The result ($1,009.71 - $1,000.00) is $9.71.

—J.E.P

 

#3: What's the Value Today of Each Option?
Instead of looking at the amount of money you'll have in a year as in Perspective #1, look at the money from today's point of view. This forces us to think in an unfamiliar way: The value today of each investment's future payment. This is more commonly called Present Value (PV for short). We'll compare how much $1,030 (the amount of the CD will pay you in a year) to how much my loan repayment ($1,040) is worth … today.

The PV computation requires two pieces of information: The future payment amount and the discount rate we discussed earlier (the minimum rate you'd need to earn in order to make some other investment than a CD).

To compute the present value, we "discount" the dollars received a year from now by the discount rate. (Aha! That's why it's called the discount rate!) The formula for a single-period (in our example, a one-year investment) is:

Future $ / (1 + discount rate)

Let's look at the PV of each investment option. If you invest in the CD, the present value of your investment is:

$1,030 / (1 + .03) = $1,030 / 1.03 = $1,000

This may seem kind of silly. After all, if you have $1,000 to invest in a CD, the value of your $1,000 today is $1,000. I'll grant you that.

Using the same formula, we calculate the present value of my loan payment to you:

$1,040 / (1 + .03) = $1,040 / 1.03 = $1,009.71

This also makes sense when you think of it this way: If you invest $1,009.71 (the present value) at 3 percent (the discount rate), you'll have $1,040 (the future payment) a year from now. Thus, the present value of my $1,040 payment is $1,009.71. That's how much my loan repayment is worth to you today.

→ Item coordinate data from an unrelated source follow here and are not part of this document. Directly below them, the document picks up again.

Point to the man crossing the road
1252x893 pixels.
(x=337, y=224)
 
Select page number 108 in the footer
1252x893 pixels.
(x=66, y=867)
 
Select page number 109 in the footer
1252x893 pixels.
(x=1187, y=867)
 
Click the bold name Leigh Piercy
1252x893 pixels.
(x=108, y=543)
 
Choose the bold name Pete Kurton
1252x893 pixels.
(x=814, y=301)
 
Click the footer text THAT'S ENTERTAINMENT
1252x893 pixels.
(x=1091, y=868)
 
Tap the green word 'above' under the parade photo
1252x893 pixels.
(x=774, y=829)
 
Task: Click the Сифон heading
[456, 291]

PV answers the question: How much would I have to invest at the discount rate in order to earn the future payment? In this case, you would have to invest $1,009.71 at 3 percent to get $1,040.

You'll often hear the present value amount described as being in "today's dollars." Thus, my loan payment is worth (has a present value of) $1,009.71 in today's dollars.

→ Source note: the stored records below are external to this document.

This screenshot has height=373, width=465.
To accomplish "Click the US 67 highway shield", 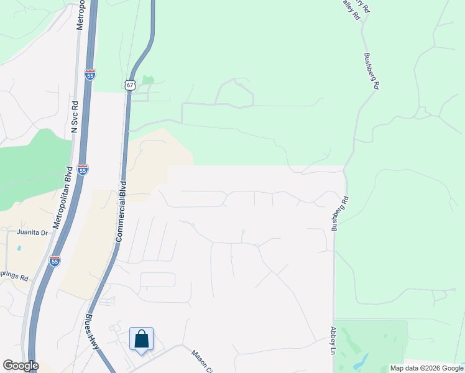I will point(129,85).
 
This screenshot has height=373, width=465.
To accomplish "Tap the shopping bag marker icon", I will point(142,339).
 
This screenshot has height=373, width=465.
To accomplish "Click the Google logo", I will point(21,366).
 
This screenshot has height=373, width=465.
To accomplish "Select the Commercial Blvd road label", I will point(122,211).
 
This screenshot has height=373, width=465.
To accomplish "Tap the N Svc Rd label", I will point(74,117).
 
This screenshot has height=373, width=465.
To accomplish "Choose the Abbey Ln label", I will point(333,341).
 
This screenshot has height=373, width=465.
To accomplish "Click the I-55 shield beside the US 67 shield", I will point(91,75).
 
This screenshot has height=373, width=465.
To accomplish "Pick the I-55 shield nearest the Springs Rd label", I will point(55,262).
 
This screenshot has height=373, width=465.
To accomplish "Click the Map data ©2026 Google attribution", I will point(427,368).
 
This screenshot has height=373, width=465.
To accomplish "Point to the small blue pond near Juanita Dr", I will point(20,248).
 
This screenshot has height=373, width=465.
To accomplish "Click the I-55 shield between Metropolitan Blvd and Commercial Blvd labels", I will point(83,169).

So now that you have these two present values, what do you do with them? Just answer one easy (whew!) question: Which would you rather have today: $1,000 or $1,009.71? You don't care what the interest rate is, or how much you'll have a year from now. The question is simply this: Looking at the investment using today's dollars, which investment offers you the most money today? Because $1,009.71 (the present value of my loan) is more than $1,000 (the present value of a CD), you'll still be inclined to loan me the money.

Here's yet one more way to think of the choice: In order to get the same amount ($1,040) a year from now, you'd have to invest $1,009.71. But you only have $1,000. Therefore, I'm offering you the payback that you'd need $1,009.71 to get. You invest $1,000 but get the benefit as though it were $1,009.71 invested in a CD. Thus, you'll be ahead of the game if you make me the loan.

#4: The Net Present Value
Net present value (NPV) is a variation of the present value, so if you understand PV, NPV is pretty simple. To calculate the NPV, calculate the present value of future payments, then subtract investments. If the result is positive, the investment should be considered. If it's negative, you'll want to pass.

In our case, there's just one future payment (when I pay off the loan), and the investment is the $1,000 that you loan me.

The NPV of the loan is the present value of my payment less your initial investment:

PV($1,040) - $1,000
or
$1,009.71 - $1,000.00 = $9.71

Because the loan has a positive NPV, the investment is worth your consideration. You'll make $9.71 more from my loan (measured in today's dollars) than you'd make from investing in a CD.

Bottom Line
PV and NPV are the financial standards, and are especially preferred when calculating the costs and benefits of multi-year projects. In fact, PV and NPV are critical when investments (project expenses) occur during various times along a project's course, and paybacks (benefits) may be spread over several years.